E-mail List Archives

Re: Use of Headings

for

From: Duff Johnson
Date: Jul 28, 2010 4:36AM


These are interesting points, and I'm happy to provide some additional information.

On Jul 28, 2010, at 4:38 AM, Simius Puer wrote:

> Several major problems I can see:
>
> 1. You are getting someone unskilled in authoring for the web to create
> the content. Content authors either need to be educated in applying
> semantic structure to their documents, or the conversion of the material
> should be left to someone in the web team.

...or the available tools (in the example case, MS Word) simply can't do the right thing by itself, no matter who is using it.

> 2. By auto converting from Word to PDF with a source document that has no
> accessibility (I'm guessing as tables are used for layout that other
> structures are also missing - heading etc) you are ending up with an
> inaccessible PDF. The simple rule of rubbish in - rubbish out (talking
> about the quality of the mark-up/tagging, not the actual content).

No.
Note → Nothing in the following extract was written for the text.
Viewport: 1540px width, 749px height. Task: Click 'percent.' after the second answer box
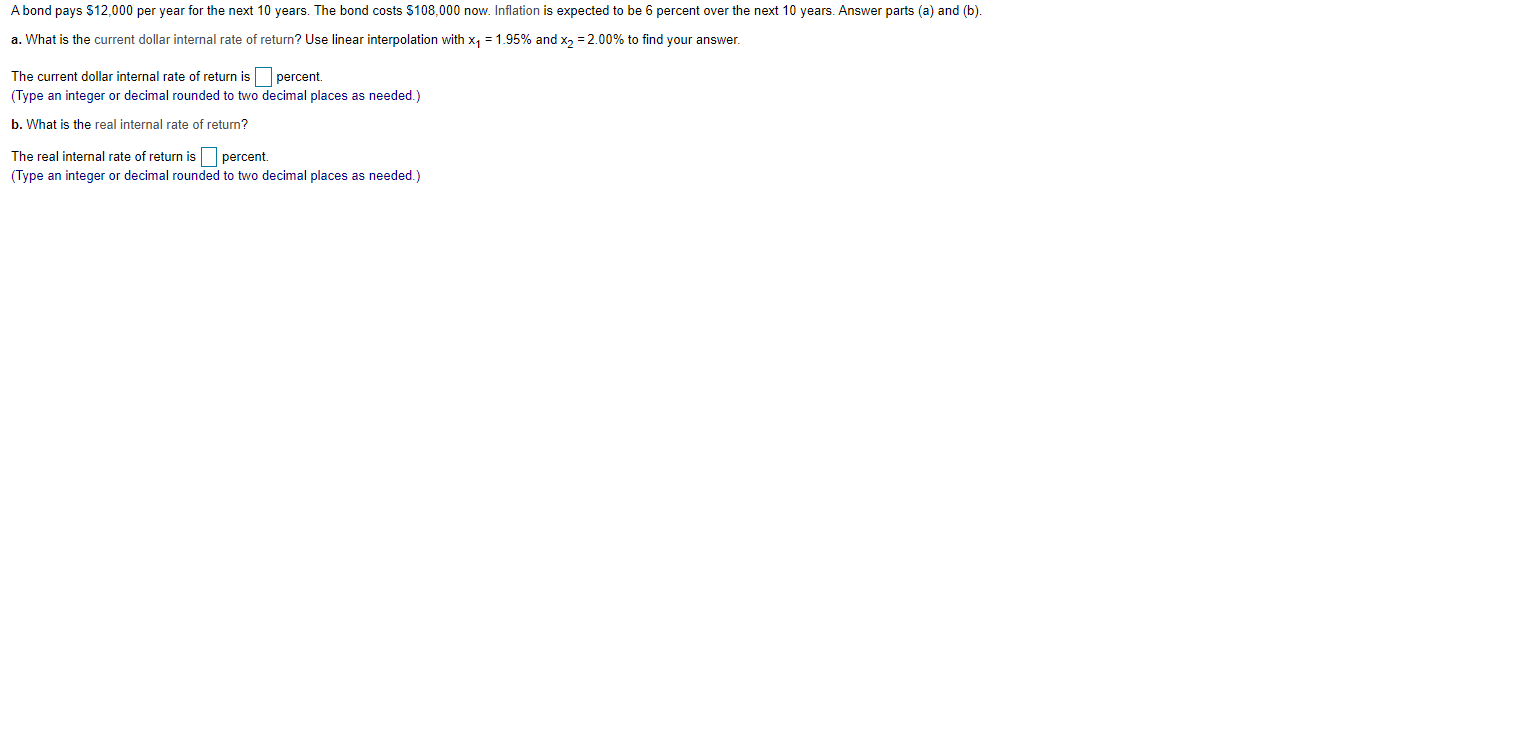tap(245, 157)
Tables are used for layout because tables provide end-users with layout capabilities in addition to semantic-structure capabilities.

The problem is simply that software developers have yet to provide conventional facilities to allow users to distinguish layout tables from tabular data when it comes to generating PDF files. It's not hard; it's just not been done yet. (just as Word doesn't yet support table row headers).
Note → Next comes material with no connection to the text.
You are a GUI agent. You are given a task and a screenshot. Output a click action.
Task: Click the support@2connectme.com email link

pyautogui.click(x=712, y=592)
> 3. Whilst PDFs *can be* a million times more accessible than they used to
> be (if created properly), they still don't provide the best medium for
> delivering Web content. There are plenty of discussions on that in the
> archives of this discussion list...

I don't want to re-start the "good format for the web" wars unless absolutely necessary! I'll leave it at these hopefully non-controversial points...

1) There are legitimate reasons to publish in PDF.
2) PDF provides a vehicle for making content from ANY source accessible.
3) The original question had to do with solving an accessibility problem in PDF

Also note that the problem reported is NOT specific to PDF but is in fact the artifact of an authoring tool. As such, the problem also affects Word, HTML, etc.. not just PDF.
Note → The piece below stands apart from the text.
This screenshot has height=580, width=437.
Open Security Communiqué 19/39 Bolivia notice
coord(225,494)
> My suggestion would be to re-consider why you are using PDF to publish what
> sounds like Web content (as distinct from a document you simply wish to
> share over the Internet) in the first place.

On what basis does it "sound like web content"? The original question had to do with table structure - not exactly a "web content specific" issue.

> Most of the reasons people
> give for this are a little misled (I need people to be able to print it
> etc...) and other reasons like SEO have not even been considered.

I am tempted, but I'm not going there! (on this thread, anyhow)

> If you have a genuine requiremtn to publish in PDF then to get accessible
> PDFs you need to either:
>
> 1. educate your content creators into applying semantic markup and also
> applying post-conversion QA *and *cleaning up any tag soup/apply missing
> mark-up
>
> 2. have someone apply mark-up to the document professionally either pre
> or post conversion...there are pros and cons to both approaches but both are
> pretty labor intensive.

How is this advice PDF-specific? It seems the same advice that would be required for authoring accessible content from any format.

Duff Johnson
Appligent Document Solutions
http://www.appligent.com